As I was reading a Bloomberg column by Noah Smith, I was reminded of the simple fact the economics profession doesn’t fully understand transparency.
Yes, it understands the notion of perfect information where both buyer and seller have all the information they need to make a fully informed decision. It is this notion of perfect information that underlies economics and the idea the Invisible Hand operates to properly set prices.
Yes, the economics profession also understands information asymmetry. Nobel Prizes have been awarded for describing the case where the seller has more information than the buyer, George Akerlof’s Lemon Problem, and the buyer has more information than the seller, Joseph Stiglitz’s sellers leaving market if sense they will be taken advantage of by better informed buyer.

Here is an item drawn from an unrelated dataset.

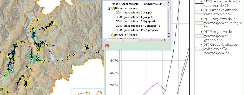Select OIDIO, grado attacco 2-5 grappoli
Screen dimensions: 244x95
[x=135, y=21]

What the economics profession doesn’t understand is there exists yet another possible information condition where neither the buyer nor the seller has the information they need to know what they are buying or selling. This condition is shown in the following information matrix:
Does Buyer Know What They Are Buying?
|No||George Akerlof’s Lemon Problem
|Where Wall Street Maximizes Its Profits
|Yes||Underlying Assumption for Invisible Hand of Market to Work Properly
|Joseph Stiglitz Seller Wary of Being Taken Advantage Of|
Does Seller Know What They Are Selling?
Please note, just because the economics profession doesn’t discuss both buyer and seller engaging in transactions where they don’t know what they are doing doesn’t mean these transactions don’t occur with regularity. In fact, they do and most often Wall Street is the primary beneficiary of the transaction occurring.
Let me give you an example of where this has and continues to happen: subprime mortgage-backed securities. These deals are opaque. As a result, neither the buyer nor the seller has any way of knowing what they are buying or knowing what they are selling. However, Wall Street made a lot of money acting as the intermediary between buyer and seller and selling trillions of dollars of these securities.
Let me give you another example: the Too Big to Fail banks. These banks are black boxes. As a result, neither the buyer nor the seller has any way of knowing what they are buying or knowing what they are selling. Again, Wall Street makes a lot of money acting as the intermediary between buyer and seller.
The reason the Transparency Label Initiative exists is to remind investors when they are blindly gambling on opaque securities. Hopefully, this will minimize the amount of financial activity where Wall Street maximizes its profits and will maximize the amount of financial activity where the Invisible Hand works properly.